It was clear enough at any rate that this was expected from her nay, imperatively demanded by him who was to be her lord by him to whom her future obedience would be due. Whatever might be her immediate decision, he would have a right to call upon her to be guided by his judgment as soon as she would become his wife. And indeed, she felt that he had such right now unless she should decide that no such right should be his, now or ever. It was still within her power to say that she could not submit herself to such a rule as his but having received his commands she must do that or obey them. Then she declared to herself, not following the matter out logically, but urged to her decision by sudden impulse, that at any rate she would not obey Lady Aylmer. She would have nothing to do, in any such matter, with Lady Aylmer. Lady Aylmer should be no god to her. That question about the house at Perivale had been very painful to her. She felt that she could have endured the dreary solitude at Perivale without complaint, if, after her marriage, her husband's circumstances had made such a mode of living expedient. But to have been asked to pledge her consent to such a life before her marriage, to feel that he was bargaining for the privilege of being rid of her, to know that the Aylmer people were arranging that he, if he would marry her, should be as little troubled with his wife as possible all this had been very grievous to her. She had tried to console herself by the conviction that Lady Aylmer not Frederic had been the sinner; but even in that consolation there had been the terrible flaw that the words had come to her written by Frederic's hand. Could Will Belton have written such a letter to his future wife?

In her present emergency she must be guided by her own judgment or her own instincts not by any edicts from Aylmer Park! If in what she might do she should encounter the condemnation of Captain Aylmer, she would answer him she would be driven to answer him by counter-condemnation of him and his mother. Let it be so. Anything would be better than a mean, truckling subservience to the imperious mistress of Aylmer Park.

But what should she do as regarded Mrs Askerton? That the story was true she was beginning to believe. That there was some such history was made certain to her by the promise which Mrs Askerton had given her.

'If you want to ask any questions, and will ask them of me, I will answer them.' Such a promise would not have been volunteered unless there was something special to be told. It would be best, perhaps, to demand from Mrs Askerton the fulfilment of this promise. But then in doing so she must own from whence her information had come. Mrs Askerton had told her that the 'communication' would be made by her Cousin Will. Her Cousin Will had gone away without a word of Mrs Askerton, and now the 'communication' had come from Captain Aylmer!

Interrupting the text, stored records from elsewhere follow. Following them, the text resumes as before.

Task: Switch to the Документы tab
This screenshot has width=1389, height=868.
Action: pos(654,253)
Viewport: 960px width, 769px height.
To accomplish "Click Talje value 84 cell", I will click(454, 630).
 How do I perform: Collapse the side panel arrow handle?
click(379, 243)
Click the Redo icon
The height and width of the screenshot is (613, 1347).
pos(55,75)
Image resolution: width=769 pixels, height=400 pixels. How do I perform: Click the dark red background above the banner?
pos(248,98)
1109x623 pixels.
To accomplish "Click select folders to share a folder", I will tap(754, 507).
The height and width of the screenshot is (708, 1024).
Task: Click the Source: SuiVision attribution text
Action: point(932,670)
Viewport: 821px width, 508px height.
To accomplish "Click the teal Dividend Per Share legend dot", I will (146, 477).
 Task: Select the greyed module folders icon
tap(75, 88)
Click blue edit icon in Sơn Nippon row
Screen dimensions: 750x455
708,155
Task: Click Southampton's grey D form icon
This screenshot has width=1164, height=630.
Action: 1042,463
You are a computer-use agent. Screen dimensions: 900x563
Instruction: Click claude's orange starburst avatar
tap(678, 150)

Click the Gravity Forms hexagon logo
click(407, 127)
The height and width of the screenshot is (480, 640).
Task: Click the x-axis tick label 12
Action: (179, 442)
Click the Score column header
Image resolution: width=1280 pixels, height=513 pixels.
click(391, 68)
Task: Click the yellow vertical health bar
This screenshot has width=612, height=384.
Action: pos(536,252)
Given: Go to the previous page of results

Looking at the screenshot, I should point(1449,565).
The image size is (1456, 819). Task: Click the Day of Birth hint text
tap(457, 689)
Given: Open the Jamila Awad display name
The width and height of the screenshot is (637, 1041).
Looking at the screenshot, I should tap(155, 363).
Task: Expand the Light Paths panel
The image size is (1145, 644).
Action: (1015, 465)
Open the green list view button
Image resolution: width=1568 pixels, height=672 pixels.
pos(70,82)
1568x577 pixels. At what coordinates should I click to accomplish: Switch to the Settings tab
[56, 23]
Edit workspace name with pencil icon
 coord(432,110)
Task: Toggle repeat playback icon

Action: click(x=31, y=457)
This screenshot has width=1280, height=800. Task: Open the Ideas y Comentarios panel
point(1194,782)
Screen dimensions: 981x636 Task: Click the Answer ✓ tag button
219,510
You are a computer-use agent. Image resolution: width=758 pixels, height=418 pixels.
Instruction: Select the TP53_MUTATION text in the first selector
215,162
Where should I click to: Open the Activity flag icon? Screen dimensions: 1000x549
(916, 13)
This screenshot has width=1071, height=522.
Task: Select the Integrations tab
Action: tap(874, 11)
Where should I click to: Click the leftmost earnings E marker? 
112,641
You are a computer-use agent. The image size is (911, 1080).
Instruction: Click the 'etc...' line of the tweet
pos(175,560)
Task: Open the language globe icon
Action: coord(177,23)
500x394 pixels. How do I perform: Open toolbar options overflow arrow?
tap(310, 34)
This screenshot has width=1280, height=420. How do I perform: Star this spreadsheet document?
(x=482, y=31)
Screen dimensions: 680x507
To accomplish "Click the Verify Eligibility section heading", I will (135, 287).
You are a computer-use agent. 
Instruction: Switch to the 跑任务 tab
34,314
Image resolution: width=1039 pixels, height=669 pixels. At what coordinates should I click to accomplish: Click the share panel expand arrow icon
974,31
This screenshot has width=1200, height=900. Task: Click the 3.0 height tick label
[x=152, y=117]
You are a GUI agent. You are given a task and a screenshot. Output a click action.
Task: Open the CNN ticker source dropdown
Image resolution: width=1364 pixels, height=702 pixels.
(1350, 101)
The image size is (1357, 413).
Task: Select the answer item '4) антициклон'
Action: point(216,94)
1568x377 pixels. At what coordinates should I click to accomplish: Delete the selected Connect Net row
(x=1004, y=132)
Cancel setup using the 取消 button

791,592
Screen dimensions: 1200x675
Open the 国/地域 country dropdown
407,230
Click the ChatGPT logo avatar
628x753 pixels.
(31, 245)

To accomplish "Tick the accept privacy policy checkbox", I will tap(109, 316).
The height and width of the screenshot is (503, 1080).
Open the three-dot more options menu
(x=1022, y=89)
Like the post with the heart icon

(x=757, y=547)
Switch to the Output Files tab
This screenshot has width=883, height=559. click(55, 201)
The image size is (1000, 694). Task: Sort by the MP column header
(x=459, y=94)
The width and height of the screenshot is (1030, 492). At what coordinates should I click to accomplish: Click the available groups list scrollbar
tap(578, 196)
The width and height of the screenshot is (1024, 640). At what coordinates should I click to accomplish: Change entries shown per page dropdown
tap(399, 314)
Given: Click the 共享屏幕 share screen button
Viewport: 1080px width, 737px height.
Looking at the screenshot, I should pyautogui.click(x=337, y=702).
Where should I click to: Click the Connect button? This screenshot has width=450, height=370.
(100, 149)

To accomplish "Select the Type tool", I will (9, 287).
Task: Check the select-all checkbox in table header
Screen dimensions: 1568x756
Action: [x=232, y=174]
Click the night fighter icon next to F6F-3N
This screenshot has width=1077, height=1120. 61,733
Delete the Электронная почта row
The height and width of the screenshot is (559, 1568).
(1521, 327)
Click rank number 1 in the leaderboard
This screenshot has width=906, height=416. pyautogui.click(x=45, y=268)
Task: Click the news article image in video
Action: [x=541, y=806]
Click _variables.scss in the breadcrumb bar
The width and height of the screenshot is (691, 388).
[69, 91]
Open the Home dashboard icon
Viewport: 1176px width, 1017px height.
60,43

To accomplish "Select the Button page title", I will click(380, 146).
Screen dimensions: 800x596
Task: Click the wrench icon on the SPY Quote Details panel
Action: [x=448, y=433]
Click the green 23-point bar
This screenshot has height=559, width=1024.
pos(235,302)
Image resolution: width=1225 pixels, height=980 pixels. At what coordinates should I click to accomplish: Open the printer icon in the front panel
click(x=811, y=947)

The Monday and Tuesday were rainy days, and the rain was some excuse for her not going to the cottage. On the Wednesday her father was ill, and his illness made a further excuse for her remaining at home. But on the Wednesday evening there came a note to her from Mrs Askerton. 'You naughty girl, why do you not come to me? Colonel Askerton has been away since yesterday morning, and I am forgetting the sound of my own voice. I did not trouble you when your divine cousin was here for reasons; but unless you come to me now I shall think that his divinity has prevailed. Colonel Askerton is in Ireland, about some property, and will not be back till next week.'

Clara sent back a promise by the messenger, and on the following morning she put on her hat and shawl, and started on her dreaded task. When she left the house she had not even yet quite made up her mind what she would do. At first she put her lover's letter into her pocket, so that she might have it for reference; but, on second thoughts, she replaced it in her desk, dreading lest she might be persuaded into showing or reading some part of it. There had come a sharp frost after the rain, and the ground was hard and dry. In order that she might gain some further last moment for thinking, she walked round, up among the rocks, instead of going straight to the cottage; and for a moment,--though the air was sharp with frost,--she sat upon the stone where she had been seated when her Cousin Will blurted out the misfortune of his heart. She sat there on purpose that she might think of him, and recall his figure, and the tones of his voice, and the look of his eyes, and the gesture of his face. What a man he was;--so tender, yet so strong; so thoughtful of others, and yet so self-sufficient! She had, unconsciously, imputed to him one fault, that he had loved and then forgotten his love;--unconsciously, for she had tried to think that this was a virtue rather than a fault;--but now,--with a full knowledge of what she was doing, but without any intention of doing it,--she acquitted him of that one fault. Now that she could acquit him, she owned that it would have been a fault. To have loved, and so soon to have forgotten it! No; he had loved her truly, and alas! he was one who could not be made to forget it. Then she went on to the cottage, exercising her thoughts rather on the contrast between the two men than on the subject to which she should have applied them.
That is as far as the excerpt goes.